Correio do Povo 02/05/14: Índios x colonos

15Dezembro2017

Sexta, 02 Maio 2014 00:00

Correio do Povo 02/05/14: Índios x colonos

          O que se viu nesta semana no município de Faxinalzinho não foi um fato isolado ou inédito nessa disputa histórica por terras entre índios e colonos. A questão que envolve as áreas indígenas no RS é similar ao que ocorre em outros pontos do Brasil quando se discute quem tem razão e quem é o dono da terra em disputa.  

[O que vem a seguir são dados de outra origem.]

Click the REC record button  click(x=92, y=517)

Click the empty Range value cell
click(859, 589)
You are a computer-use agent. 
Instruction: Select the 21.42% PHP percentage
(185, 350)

         No Brasil os índios não podem se queixar de suas extensões territoriais. Hoje, o total de reservas indígenas em nosso país já passa de 1 milhão de quilômetros quadrados, ou 12,5% da superfície do país, uma área territorial maior que somadas as extensões do Rio Grande do Sul (281.730 km²), Santa Catarina (96.736 km²), Paraná (199.307 km²), São Paulo (248.222), Rio de Janeiro (43.780) e Espírito Santo (46.095).  Com um território desse tamanho, que também pode ser comparado à soma territorial da França, Espanha e Itália, como pode haver ainda uma questão que envolva a demarcação de terras indígenas no Brasil? Fica evidente que falta mesmo é uma política que administre essa situação que jamais foi resolvida pelo governo federal, responsável pela questão indígena.  Todos sabem que a população indígena brasileira tem características culturais diferentes das comunidades que habitaram a América Latina e a América do Norte, estas dizimadas em conflitos violentos ou exterminadas pelo avanço na conquista de novos territórios pela colonização.  Nossos índios sempre viveram em grandes áreas de selvas e rios porque sobreviviam da caça e da pesca e não há registros de grandes enfrentamentos como os ocorridos no Oeste norte-americano, na Patagônia argentina e na conquista territorial espanhola. Se a população indígena brasileira diminuiu e suas terras foram tomadas é porque o governo federal se omitiu ou ele mesmo se encarregou de assentar colonos em áreas que antes pertenciam aos índios.  

 

          O recente enfrentamento em Faxinalzinho, por exemplo, encontra uma unanimidade de críticas ao governo federal - autoridades municipais, índios e pequenos agricultores - por sua omissão na demarcação de terras para os caingangues que por 11 anos ocupam uma área em disputa onde morreram os dois agricultores.  Se as mortes violentas dos dois colonos servirem para motivar a União a resolver a demarcação de outras terras para os indígenas que essa perda fique registrada como um sacrifício que balizou o fim do enfrentamento entre índios e pequenos agricultores. Mas como a política federal para o problema é dúbia e indefinida, a repetição da tragédia de Faxinalzinho já está anunciada.  

Equívoco oficial  

O governo federal já errou quando demarcou a Reserva Raposa do Sol, em Roraima. No ano passado, uma comitiva liderada pelo deputado federal gaúcho Jerônimo Goergen (PP) constatou que a demarcação foi um "desastre" e deveria servir de freio à onda de demarcações no restante do país. Goergen citou como exemplo o Rio Grande do Sul, onde, segundo ele, índios reivindicam áreas que somam cerca de 100 mil hectares, hoje ocupadas por plantações de soja, no Norte do Estado.  

Negócios suspeitos  

As novas demarcações, segundo ele, são feitas com base em laudos fraudados por antropólogos e servem aos interesses de brancos que querem explorar ilegalmente as áreas indígenas, por meio de arrendamentos (que são proibidos pela Constituição) disfarçados de parcerias.

 O resultado (1)  

Os agricultores de Roraima que deixaram a área da Reserva da Raposa do Sol buscaram outras terras para produzir em suas lavouras de arroz que ocupavam apenas um por cento do território indígena. Muitos foram para a Guiana e o líder da resistência contra a demarcação, o gaúcho Paulo César Quartiero, é deputado federal pelo DEM. Ele planta arroz na Ilha de Marajó  

O resultado (2)

 Os índios que trabalhavam com os produtores rurais expulsos da área passam dificuldades. Fazem bicos em Boa Vista e índias se prostituem. O jornal Folha de São Paulo foi até a região e tomou vários depoimentos. Venâncio, um índio macuxi, hoje trabalha num lixão ao lado de tratores, urubus e mau cheiro. Uma jovem que nasceu na reserva se prostitui na capital de Roraima com outras índias. "Estou aqui por que preciso pagar as minhas contas", disse ao som de uma música do grupo Calcinha Preta.